Die Sitze der zapatistischen Räte werden als »Caracoles« (deutsch: Schneckenhäuser) bezeichnet und fungieren als autonome Verwaltungszentren für jeweils mehrere Zehntausend Menschen. Sie koordinieren die autonomen Landkreise, Dörfer und Städte. Das Besondere ist, dass die Struktur »von unten nach oben« funktioniert - alle Mandate sind stets nur von der Basis »geliehen« und alle Beauftragten können jederzeit abberufen werden.
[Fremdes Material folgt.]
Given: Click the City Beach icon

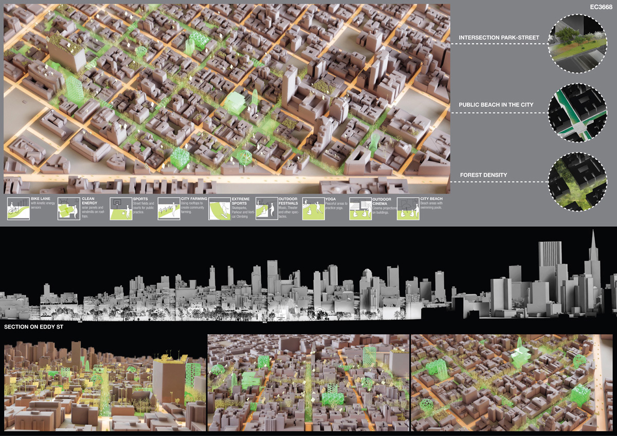Looking at the screenshot, I should [408, 209].
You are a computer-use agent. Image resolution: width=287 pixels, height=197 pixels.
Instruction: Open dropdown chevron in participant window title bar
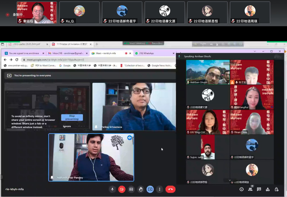click(x=255, y=52)
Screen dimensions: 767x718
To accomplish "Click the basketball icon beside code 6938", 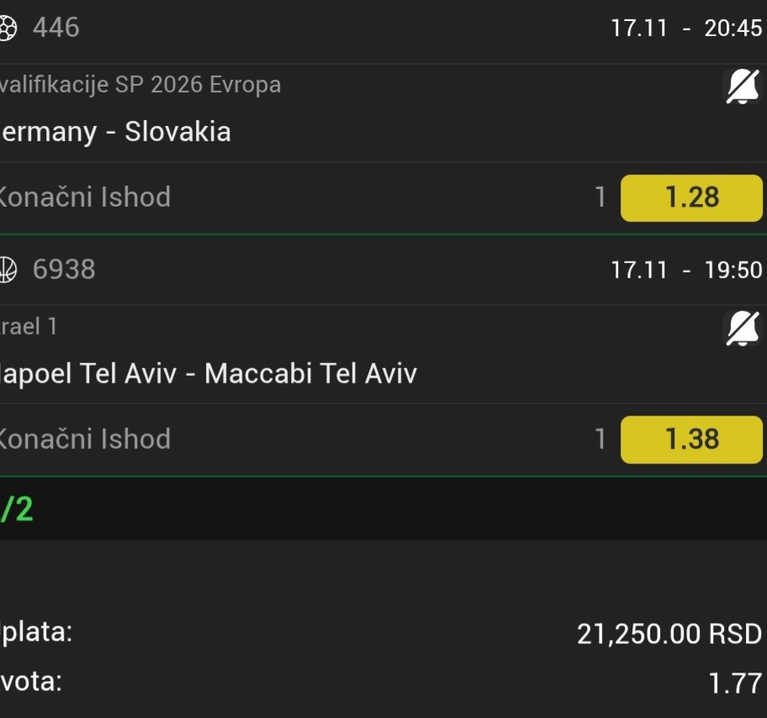I will pos(7,270).
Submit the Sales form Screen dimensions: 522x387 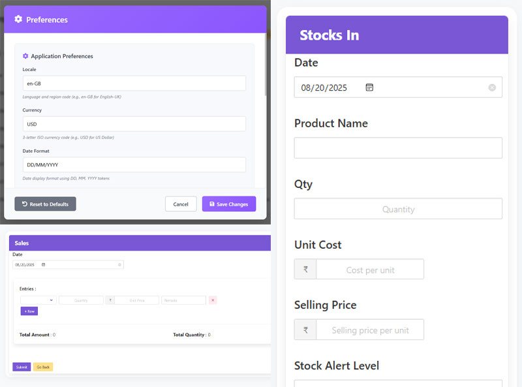(x=22, y=367)
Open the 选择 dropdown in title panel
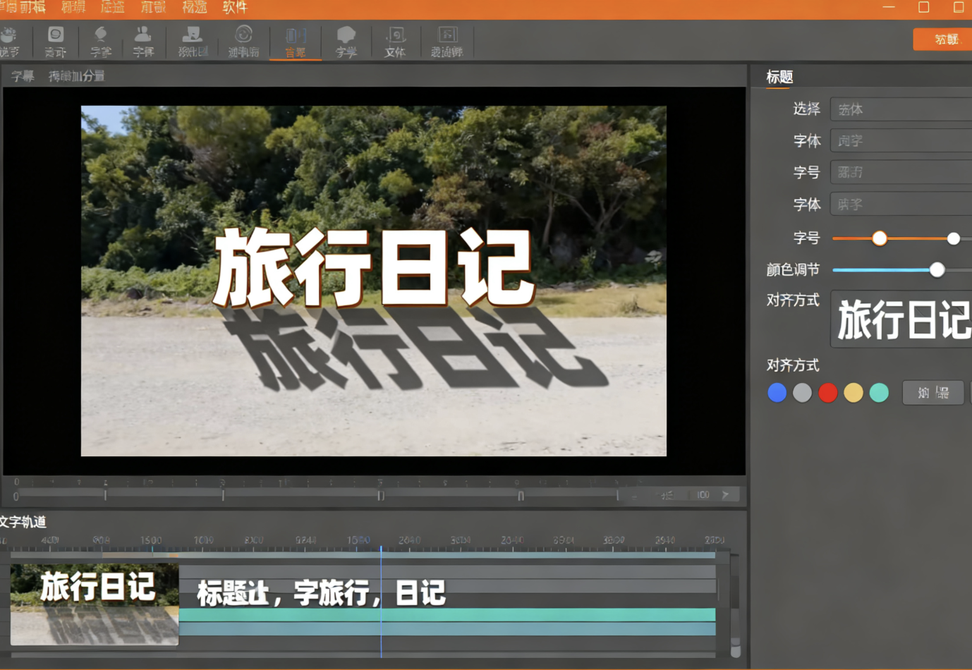972x670 pixels. (x=901, y=109)
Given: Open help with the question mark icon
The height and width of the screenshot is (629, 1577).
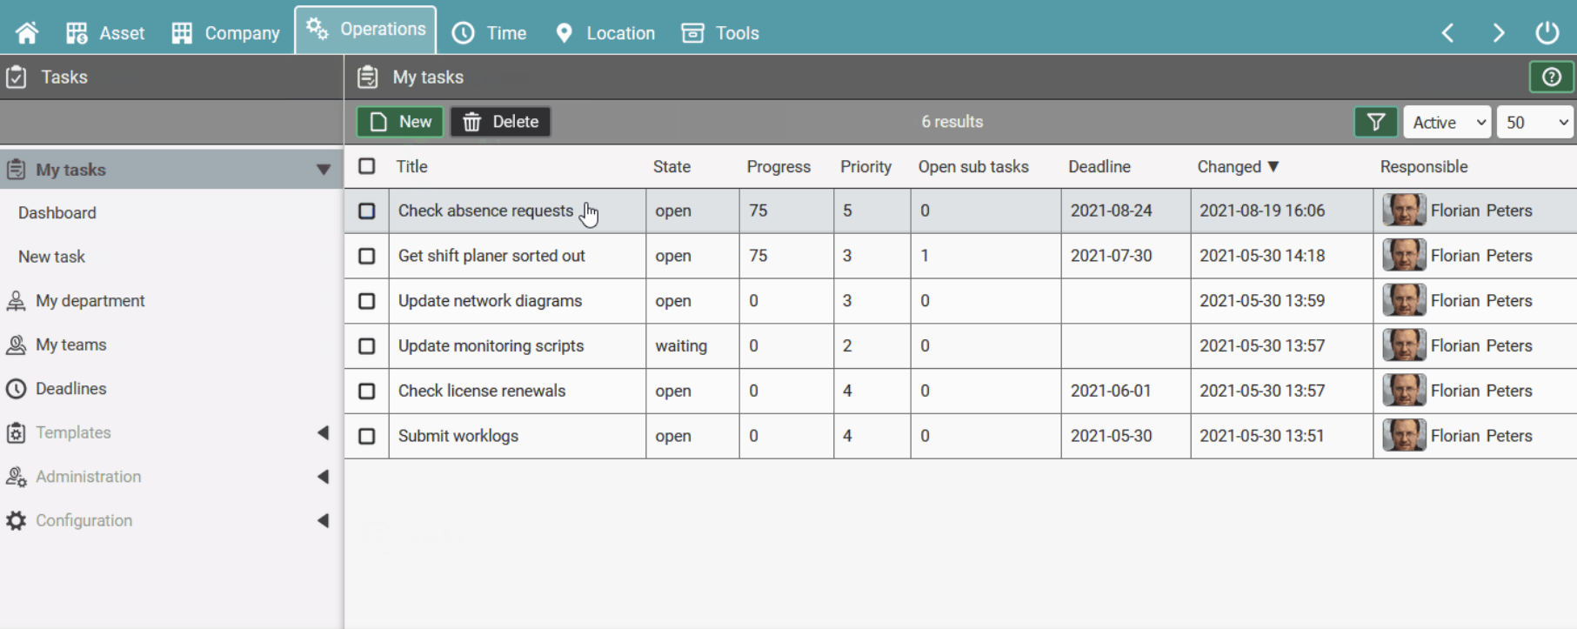Looking at the screenshot, I should 1551,77.
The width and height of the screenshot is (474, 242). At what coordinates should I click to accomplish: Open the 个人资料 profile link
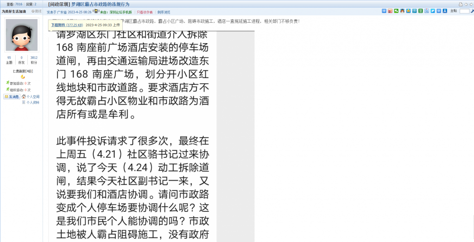[x=32, y=102]
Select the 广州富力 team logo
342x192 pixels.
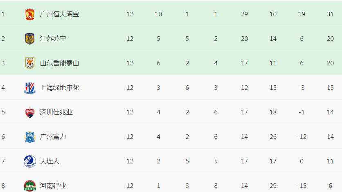click(x=30, y=137)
Neben den fünf bereits existierenden Caracoles wurden nun sieben weitere gegründet, darüber hinaus stieg die Anzahl der autonomen Landkreise von 27 auf 31. In einem Kommuniqué mit dem Titel »Wir haben die Umzingelung durchbrochen« vom 17. August schreibt Subcomandante Moisés, Sprecher der EZLN: »Nach Jahren der geheimen Arbeit, trotz der Belagerung, trotz der Lügenkampagnen, trotz der Diffamierungen, trotz der Militärpatrouillen, trotz der Nationalgarde, trotz der als soziale Programme getarnten Aufstandsbekämpfungskampagnen, trotz des Vergessens und der Verachtung sind wir gewachsen und stärker geworden. Gegen die Verachtung der Mächtigen, die uns als unwissend und dumm abtun, setzen wir Intelligenz, Wissen und Vorstellungskraft ein.«
 
Chiapas ist seit dem zweiwöchigen bewaffneten Aufstand der EZLN von 1994 einer der militarisiertesten Bundesstaaten Mexikos. Doch ausgerechnet die sozialdemokratische Regierung unter Präsident Andrés Manuel López Obrador hat die Militarisierung sogar noch weiter vorangetrieben. Der Präsident hat eine 58 000 Mann starke »Nationalgarde« gegründet, da die Sicherheitskräfte für ihre Zusammenarbeit mit den Drogenbanden berüchtigt sind. Mit insgesamt über 230 000 Soldaten sind so viele Militärs wie noch nie im Einsatz und leisten vermeintlich polizeiliche Arbeit zum Schutz der Bevölkerung, die nicht von der Verfassung gedeckt ist.
 
Die Hochrüstung der Streitkräfte wird von Menschenrechtsorganisationen massiv kritisiert. Besonders pikant ist, dass das Militär meistens nicht dort stationiert ist, wo die Kriminalitätsrate pro Kopf besonders hoch ist, sondern wo ökonomische Großprojekte wie Berg- und Tagebau, agrarindustrielle Monokulturen wie Ölpalmen oder Tourismusprojekte geplant oder bereits im Entstehen sind, etwa auf der Halbinsel Yucatán und in Nord-Chiapas. Auch die ressourcenreichen und indigen geprägten Nachbarbundesstaaten Oaxaca und Guerrero sind von der Militarisierung betroffen. Gleichzeitig erfüllt Mexiko mit der Kontrolle der Grenze zu Mittelamerika die Aufgabe, Menschen abzuwehren, die in die USA migrieren wollen.
 
Dennoch bleibt die Ausweitung der Caracoles ein Erfolg. Präsident López Obrador sah sich ob des großen Rückhalts der EZLN in der Bevölkerung vor Ort genötigt, die Ausweitung der zapatistischen Strukturen öffentlich zu begrüßen.